- _WHAT TO DO_:
Exactly the lines from the one with "The width and" through the end of the records below are needed, minus any pictures.

- _Stored data_:
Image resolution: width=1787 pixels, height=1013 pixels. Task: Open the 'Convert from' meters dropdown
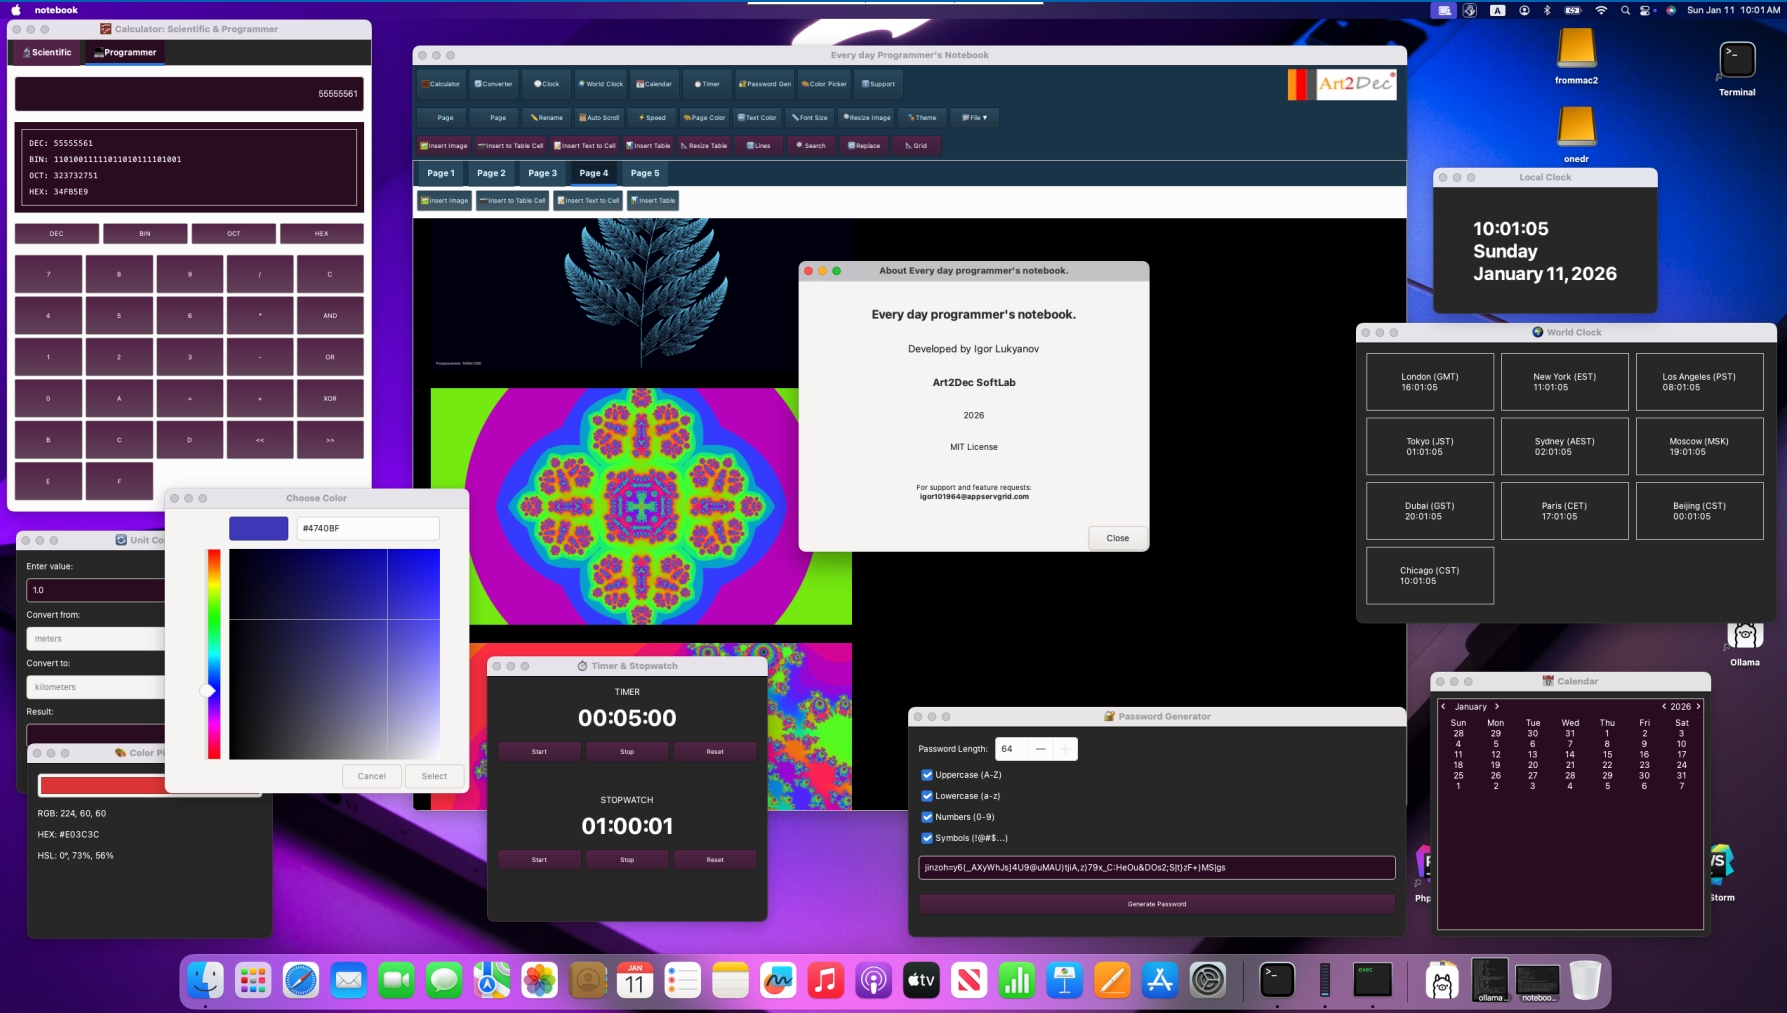pos(95,639)
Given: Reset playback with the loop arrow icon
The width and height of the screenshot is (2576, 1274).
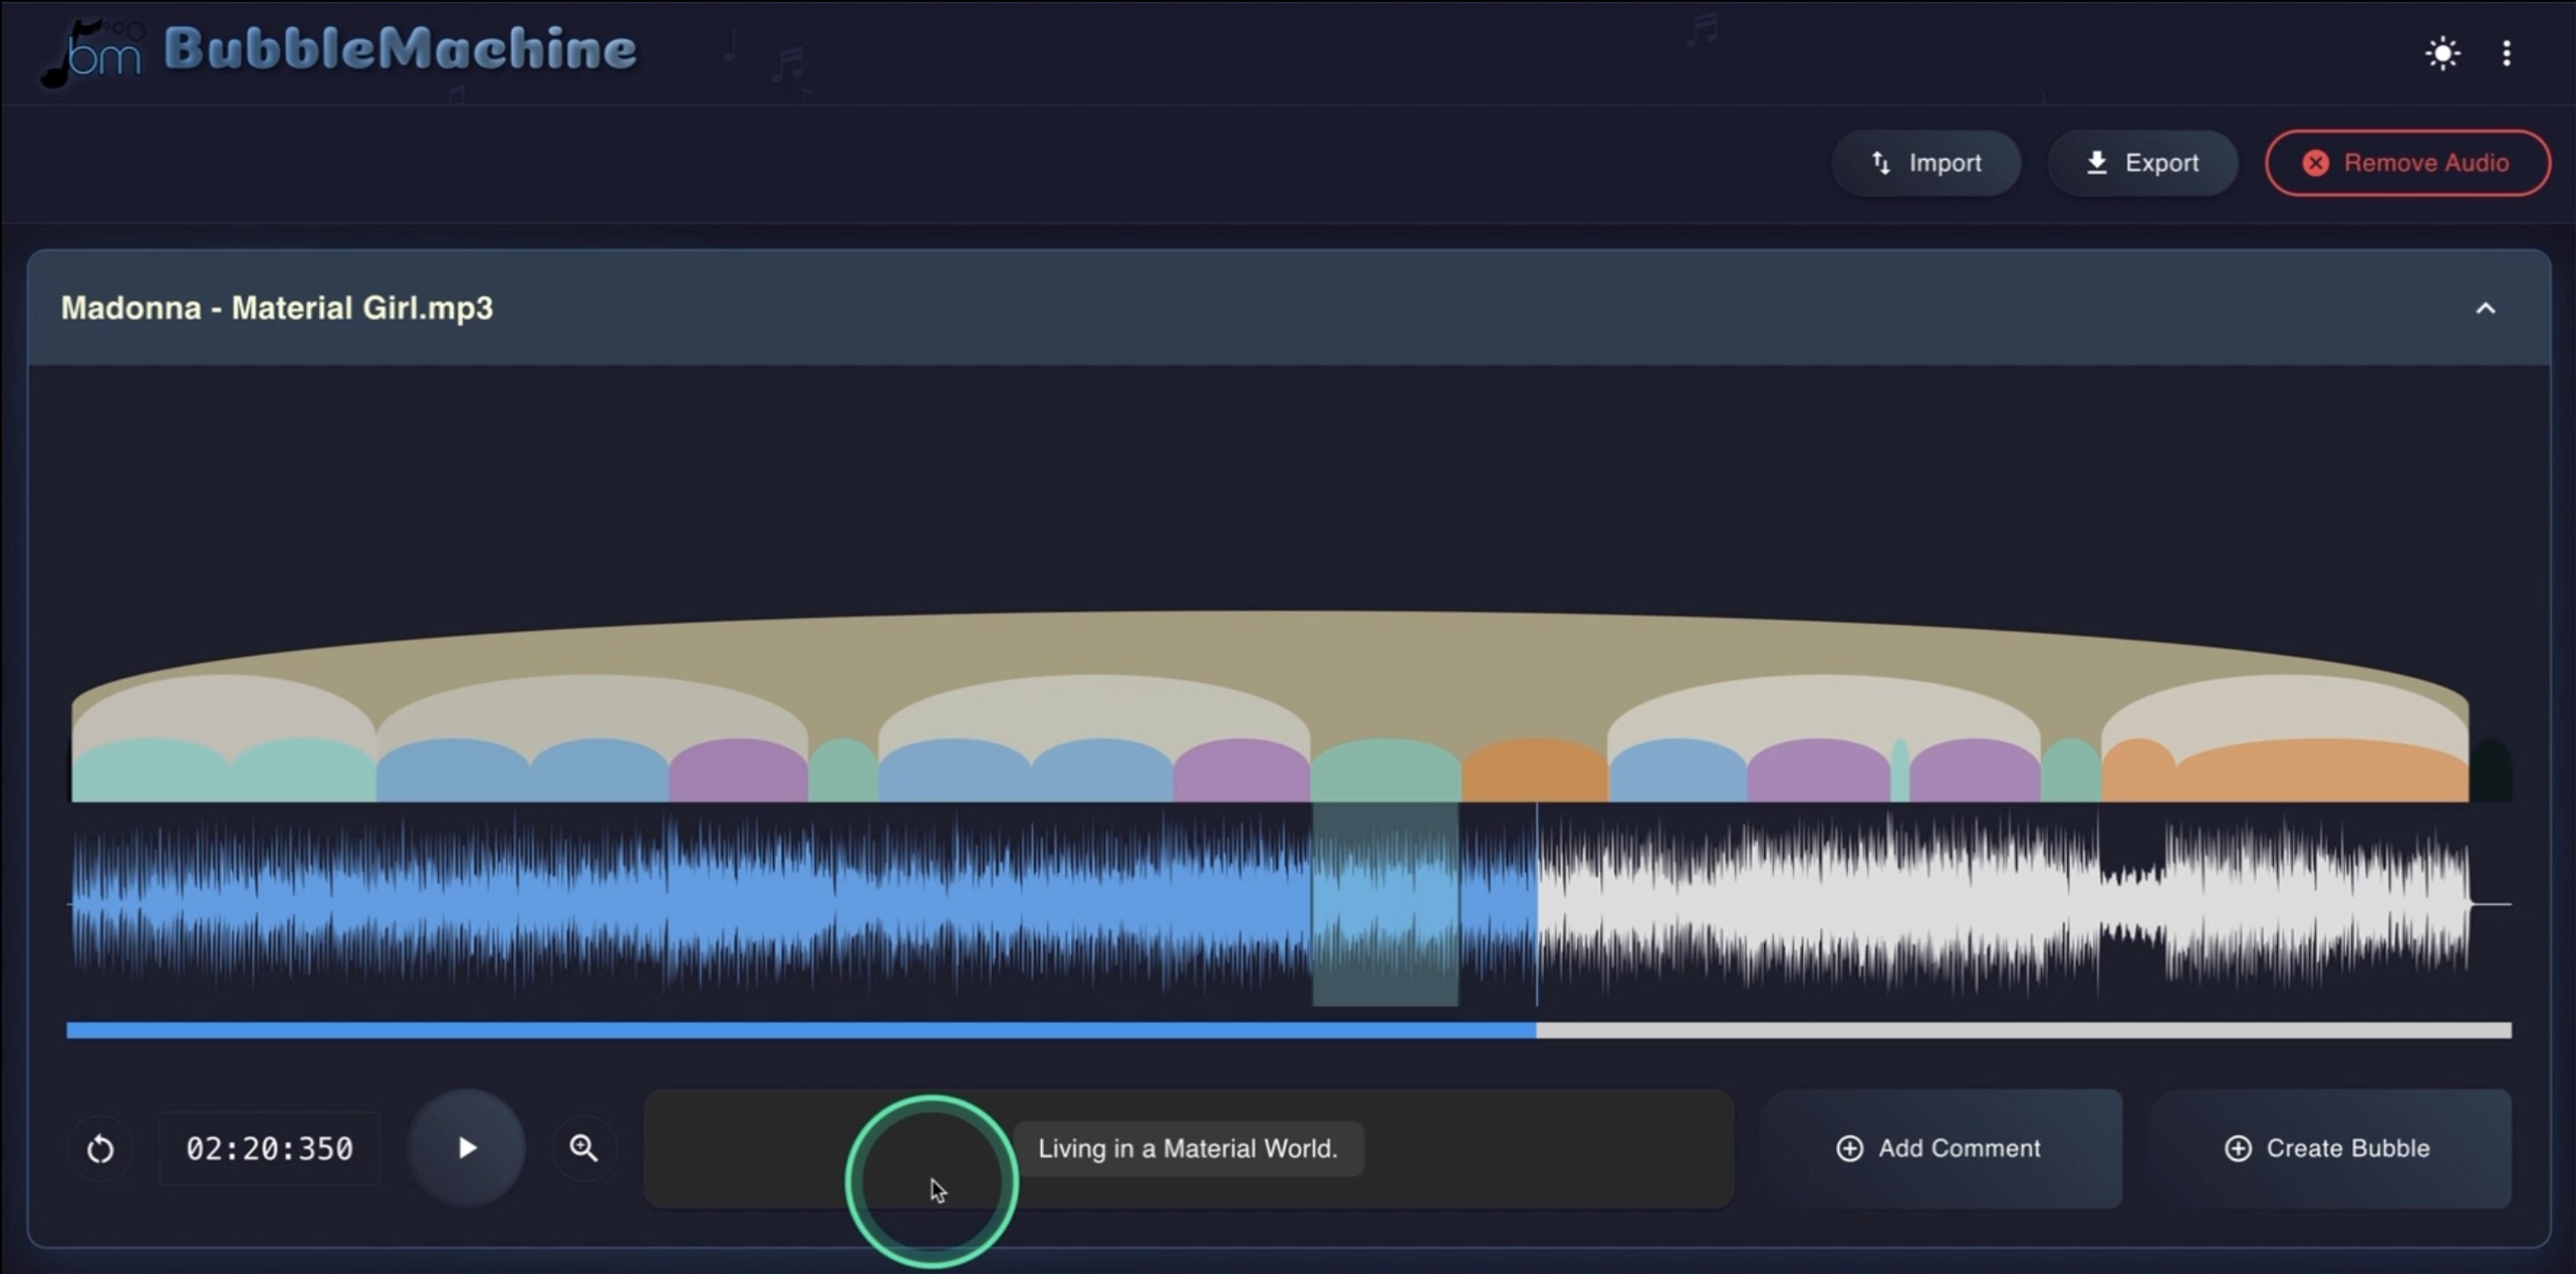Looking at the screenshot, I should (100, 1149).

- _TASK OUTPUT_:
The width and height of the screenshot is (2576, 1274).
Looking at the screenshot, I should (100, 1149).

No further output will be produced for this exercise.